The complaint discusses the imposition on mortgagees of a duty to accurately assess the status of a property, despite the fact that such mortgagees incur potential legal exposure if a vacancy notice is erroneously posted, or if repairs commence or a property is secured that is not actually vacant. The complaint states that as a practical matter, the conservator and the GSEs would have only limited ability to assess the occupancy of certain properties, and such effort would inevitably result in incorrect results and potential liability for mistakenly declaring an occupied property vacant.
The complaint states that as of October 2011, Fannie Mae owns approximately 156,000 loans that are secured by properties located in Chicago and that Freddie Mac owns approximately 102,000 loans that are secured by such properties, and each uses approximately 200 servicers in connection with those loans. You can see how practically speaking this could get very complicated and cumbersome for the GSEs. Examples in the complaint of how the ordinance overrides the GSEs’ (and their servicers’) discretion as regulated entities under FHFA supervision is the requirement that steel plating be used over windows, which is allegedly much more expensive than the construction materials ordinarily used by the GSEs and their servicers, and the imposition of more burdensome lawn care practices than those ordinarily utilized by the GSEs and their servicers.

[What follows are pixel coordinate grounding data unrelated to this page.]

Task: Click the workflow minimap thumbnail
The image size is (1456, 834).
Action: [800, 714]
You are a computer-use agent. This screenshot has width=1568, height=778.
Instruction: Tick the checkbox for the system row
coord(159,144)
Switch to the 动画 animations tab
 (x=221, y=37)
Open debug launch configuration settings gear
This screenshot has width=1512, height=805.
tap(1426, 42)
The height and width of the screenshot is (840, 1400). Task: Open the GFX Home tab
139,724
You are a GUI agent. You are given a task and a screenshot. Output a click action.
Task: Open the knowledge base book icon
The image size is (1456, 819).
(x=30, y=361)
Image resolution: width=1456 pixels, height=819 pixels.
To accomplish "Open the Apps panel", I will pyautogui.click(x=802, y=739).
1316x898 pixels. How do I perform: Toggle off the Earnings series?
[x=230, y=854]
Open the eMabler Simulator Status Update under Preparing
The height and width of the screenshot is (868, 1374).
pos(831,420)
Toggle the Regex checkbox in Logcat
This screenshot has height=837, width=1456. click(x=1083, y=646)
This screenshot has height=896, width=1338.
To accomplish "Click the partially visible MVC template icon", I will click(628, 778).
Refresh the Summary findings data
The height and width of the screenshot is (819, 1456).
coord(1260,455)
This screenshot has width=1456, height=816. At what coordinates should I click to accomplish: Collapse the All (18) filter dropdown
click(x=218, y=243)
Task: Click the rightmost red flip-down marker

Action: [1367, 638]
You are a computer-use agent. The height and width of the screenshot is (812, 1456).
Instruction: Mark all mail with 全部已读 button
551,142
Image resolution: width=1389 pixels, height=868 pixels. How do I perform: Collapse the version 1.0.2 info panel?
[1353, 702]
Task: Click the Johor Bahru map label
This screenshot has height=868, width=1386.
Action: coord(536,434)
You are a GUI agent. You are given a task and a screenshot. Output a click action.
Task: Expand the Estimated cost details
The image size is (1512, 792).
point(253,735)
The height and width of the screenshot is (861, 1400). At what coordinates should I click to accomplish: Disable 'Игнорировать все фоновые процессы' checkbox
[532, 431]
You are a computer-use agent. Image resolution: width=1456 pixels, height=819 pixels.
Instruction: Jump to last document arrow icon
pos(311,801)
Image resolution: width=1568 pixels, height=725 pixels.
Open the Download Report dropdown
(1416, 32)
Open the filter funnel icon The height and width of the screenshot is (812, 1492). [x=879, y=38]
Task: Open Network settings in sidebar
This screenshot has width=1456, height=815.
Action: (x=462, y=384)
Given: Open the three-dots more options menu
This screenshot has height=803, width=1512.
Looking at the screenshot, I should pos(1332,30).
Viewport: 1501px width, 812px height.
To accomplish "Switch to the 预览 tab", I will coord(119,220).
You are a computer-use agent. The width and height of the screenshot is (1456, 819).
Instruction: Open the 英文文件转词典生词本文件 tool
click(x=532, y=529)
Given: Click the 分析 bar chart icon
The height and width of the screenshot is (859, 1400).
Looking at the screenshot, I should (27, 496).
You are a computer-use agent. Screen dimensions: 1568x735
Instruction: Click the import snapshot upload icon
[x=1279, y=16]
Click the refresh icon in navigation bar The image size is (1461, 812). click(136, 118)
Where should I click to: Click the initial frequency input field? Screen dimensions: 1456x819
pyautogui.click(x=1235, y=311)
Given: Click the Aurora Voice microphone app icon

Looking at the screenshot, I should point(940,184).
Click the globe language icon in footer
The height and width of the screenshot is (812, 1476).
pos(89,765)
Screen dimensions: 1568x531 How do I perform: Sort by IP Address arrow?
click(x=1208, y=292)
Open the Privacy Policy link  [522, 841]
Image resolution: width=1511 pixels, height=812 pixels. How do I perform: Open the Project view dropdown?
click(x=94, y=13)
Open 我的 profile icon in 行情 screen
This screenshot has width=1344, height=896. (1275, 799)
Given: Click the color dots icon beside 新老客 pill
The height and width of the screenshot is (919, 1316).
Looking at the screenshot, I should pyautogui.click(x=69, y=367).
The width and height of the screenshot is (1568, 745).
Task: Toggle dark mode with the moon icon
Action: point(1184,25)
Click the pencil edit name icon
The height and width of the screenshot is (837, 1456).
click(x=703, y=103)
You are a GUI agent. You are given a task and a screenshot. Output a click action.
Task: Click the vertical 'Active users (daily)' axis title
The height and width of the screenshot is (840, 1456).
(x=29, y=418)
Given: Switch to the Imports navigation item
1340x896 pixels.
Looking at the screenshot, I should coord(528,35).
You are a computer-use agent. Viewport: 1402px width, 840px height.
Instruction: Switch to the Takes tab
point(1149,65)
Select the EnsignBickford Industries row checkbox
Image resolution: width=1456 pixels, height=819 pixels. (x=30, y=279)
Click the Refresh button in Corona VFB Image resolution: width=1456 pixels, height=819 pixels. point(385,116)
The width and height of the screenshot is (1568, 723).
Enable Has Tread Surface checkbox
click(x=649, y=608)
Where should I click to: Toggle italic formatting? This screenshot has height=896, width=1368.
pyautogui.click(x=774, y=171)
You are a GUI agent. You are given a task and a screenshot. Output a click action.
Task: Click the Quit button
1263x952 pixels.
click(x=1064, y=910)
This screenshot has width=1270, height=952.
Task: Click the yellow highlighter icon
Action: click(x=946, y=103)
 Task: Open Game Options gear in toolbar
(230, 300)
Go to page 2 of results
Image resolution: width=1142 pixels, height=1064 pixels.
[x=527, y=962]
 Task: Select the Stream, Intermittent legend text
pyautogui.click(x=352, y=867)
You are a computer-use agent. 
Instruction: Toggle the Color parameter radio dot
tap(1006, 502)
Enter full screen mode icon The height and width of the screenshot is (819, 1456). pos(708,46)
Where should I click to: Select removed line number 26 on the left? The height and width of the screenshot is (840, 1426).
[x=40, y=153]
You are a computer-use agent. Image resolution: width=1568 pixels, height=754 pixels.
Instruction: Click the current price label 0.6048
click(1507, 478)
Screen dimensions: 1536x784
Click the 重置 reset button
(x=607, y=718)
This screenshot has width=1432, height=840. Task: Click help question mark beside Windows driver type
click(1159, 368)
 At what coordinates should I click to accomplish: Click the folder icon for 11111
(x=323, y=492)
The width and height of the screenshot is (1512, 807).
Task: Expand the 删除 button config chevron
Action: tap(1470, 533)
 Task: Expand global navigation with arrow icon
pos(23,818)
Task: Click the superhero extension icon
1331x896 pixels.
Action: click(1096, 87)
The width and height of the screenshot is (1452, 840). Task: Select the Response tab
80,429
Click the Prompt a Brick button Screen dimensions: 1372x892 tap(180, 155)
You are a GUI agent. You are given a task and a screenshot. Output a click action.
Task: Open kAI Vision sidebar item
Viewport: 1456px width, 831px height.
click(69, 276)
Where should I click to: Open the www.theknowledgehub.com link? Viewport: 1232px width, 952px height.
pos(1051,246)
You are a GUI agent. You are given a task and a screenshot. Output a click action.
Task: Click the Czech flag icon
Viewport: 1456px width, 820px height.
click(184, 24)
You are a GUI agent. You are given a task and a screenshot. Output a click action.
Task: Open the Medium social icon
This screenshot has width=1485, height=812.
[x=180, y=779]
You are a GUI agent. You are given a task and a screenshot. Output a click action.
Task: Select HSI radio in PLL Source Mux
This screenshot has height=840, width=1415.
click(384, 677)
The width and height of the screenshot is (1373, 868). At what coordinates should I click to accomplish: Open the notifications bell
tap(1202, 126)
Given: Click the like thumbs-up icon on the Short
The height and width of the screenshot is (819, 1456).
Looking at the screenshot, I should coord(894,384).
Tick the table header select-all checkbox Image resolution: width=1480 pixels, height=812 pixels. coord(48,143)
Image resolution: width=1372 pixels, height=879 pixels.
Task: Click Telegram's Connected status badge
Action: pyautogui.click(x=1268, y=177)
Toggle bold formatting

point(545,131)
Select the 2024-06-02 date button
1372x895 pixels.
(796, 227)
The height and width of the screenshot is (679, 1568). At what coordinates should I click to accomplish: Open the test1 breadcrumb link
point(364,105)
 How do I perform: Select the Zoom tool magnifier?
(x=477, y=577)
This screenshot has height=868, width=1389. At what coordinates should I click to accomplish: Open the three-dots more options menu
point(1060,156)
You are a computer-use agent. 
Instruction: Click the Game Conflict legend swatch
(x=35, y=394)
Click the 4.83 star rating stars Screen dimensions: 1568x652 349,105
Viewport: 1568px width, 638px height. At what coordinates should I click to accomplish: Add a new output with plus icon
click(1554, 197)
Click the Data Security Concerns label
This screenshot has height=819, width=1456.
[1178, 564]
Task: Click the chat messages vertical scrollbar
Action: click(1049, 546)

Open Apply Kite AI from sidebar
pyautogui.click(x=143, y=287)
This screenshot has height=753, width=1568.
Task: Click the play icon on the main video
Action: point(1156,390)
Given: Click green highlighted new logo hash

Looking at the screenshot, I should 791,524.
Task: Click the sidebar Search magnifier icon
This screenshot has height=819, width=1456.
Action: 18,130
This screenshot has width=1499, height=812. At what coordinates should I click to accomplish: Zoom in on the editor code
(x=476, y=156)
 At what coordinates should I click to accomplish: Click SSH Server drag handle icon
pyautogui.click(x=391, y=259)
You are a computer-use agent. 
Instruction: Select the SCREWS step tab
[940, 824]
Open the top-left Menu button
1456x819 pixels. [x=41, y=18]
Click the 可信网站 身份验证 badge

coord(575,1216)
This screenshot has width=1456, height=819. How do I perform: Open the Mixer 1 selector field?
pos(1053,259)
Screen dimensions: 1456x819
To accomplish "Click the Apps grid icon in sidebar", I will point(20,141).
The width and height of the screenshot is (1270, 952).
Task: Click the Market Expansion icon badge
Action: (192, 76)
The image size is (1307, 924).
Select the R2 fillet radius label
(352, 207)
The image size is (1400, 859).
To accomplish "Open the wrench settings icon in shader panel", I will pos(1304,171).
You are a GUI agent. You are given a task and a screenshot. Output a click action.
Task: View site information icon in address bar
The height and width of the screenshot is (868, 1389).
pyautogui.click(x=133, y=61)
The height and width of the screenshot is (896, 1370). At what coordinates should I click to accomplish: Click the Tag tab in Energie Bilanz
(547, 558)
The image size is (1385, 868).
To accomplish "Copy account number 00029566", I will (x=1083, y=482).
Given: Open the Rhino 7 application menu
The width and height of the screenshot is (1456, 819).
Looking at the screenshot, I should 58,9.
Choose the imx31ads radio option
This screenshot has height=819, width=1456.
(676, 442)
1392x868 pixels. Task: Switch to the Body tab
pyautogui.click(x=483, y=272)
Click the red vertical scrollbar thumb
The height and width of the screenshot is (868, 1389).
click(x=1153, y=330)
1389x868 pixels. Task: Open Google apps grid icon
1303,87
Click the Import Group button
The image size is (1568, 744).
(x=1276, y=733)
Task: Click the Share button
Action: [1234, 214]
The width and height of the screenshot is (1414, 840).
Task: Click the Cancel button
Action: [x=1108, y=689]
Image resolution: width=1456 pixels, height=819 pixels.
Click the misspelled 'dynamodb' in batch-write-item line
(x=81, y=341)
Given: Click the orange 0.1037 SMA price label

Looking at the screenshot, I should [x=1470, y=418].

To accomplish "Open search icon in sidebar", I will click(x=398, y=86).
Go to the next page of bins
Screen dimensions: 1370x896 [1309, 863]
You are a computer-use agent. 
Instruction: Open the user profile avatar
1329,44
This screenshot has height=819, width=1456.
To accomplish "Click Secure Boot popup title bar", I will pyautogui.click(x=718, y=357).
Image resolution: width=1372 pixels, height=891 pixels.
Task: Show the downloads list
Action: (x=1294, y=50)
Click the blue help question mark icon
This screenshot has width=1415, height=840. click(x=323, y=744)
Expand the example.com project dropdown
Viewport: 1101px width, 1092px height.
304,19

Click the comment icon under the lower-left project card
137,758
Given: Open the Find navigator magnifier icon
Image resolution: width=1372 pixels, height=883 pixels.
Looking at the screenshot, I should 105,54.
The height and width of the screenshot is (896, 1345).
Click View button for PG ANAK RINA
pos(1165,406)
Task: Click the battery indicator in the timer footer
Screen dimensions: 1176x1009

In response to a December 8 FHFA directive to Fannie and Freddie, the GSEs have issued notices to servicers discussing procedures the loan servicers will need to take going forward with respect to the ordinance including making payments to the City of Chicago under protest; tracking and reporting payments made to the City of Chicago, including payments, expenditures or other costs incurred in compliance with the ordinance to repair, maintain or secure properties that have not been foreclosed upon that would not have been incurred absent the ordinance and preparing proposed pricing changes for future mortgage originations or refinances that occur within the City of Chicago to reflect the higher costs associated and anticipated with the ordinance.
Speaking of higher costs… the complaint notes that U.S. taxpayers are funding the GSEs’ losses, and such losses will be exacerbated if the GSEs are required to submit to the ordinance’s registration fees and other obligations.
In its letter to the GSEs, the FHFA states that it will be examining whether other jurisdictions impose similar requirements in violation of federal law that should be addressed in the same manner. Although, as pointed out in a recent Wall Street Journal article, the FHFA’s lawsuit against the City of Chicago may prevent similar ordinances from being imposed in other cities.